需要の過半数を工業分野が占めることから、プラチナも経済不況に連動しやすい資源といえるでしょう。

さらに今後は、電気自動車化が進む中で、「ガソリン車の触媒」需要が段階的に抜け落ちていく見込みです。
このことは、「ガソリン車の触媒」が全需要の40%を占めるプラチナにとって大きな打撃となります。

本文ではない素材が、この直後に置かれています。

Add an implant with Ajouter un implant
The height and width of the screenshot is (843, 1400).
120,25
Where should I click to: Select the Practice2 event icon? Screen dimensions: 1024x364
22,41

しかしながら、工業資源としての価値は高く、また希少性の高さもあり、一時期落ち込んだところで、すぐに新たな需要が創出されるはずです。
株バブル末期の逃避先として有望かというと怪しいですが、低迷から回復までの時間は短く、利幅も大きなものになるでしょう。
その意味で、プラチナの下げはチャンスだといえます。

まとめ

現在こそ活況に沸いている株式市場ですが、史上弾けなかったバブルは存在しません。

株価暴落が起きた時、逃避資本の受け皿になるのは現物資産です。
そこで今回は、金、銀、プラチナを「存在量」と「需要」の観点から分析しました。
その中でも、最も経済不況に強いのが金でした。
なぜなら経済不況に伴う工業需要の落ち込みに対して、工業需要が21%しかない金は、最もダメージが少ないと思われたためです。
一方、銀の工業需要75%、プラチナの工業需要61%は、金に比べると好ましい選択肢ではないことを示しています。

結論として、経済不況に対する有望なリスクヘッジは、金一択とみて間違いないでしょう。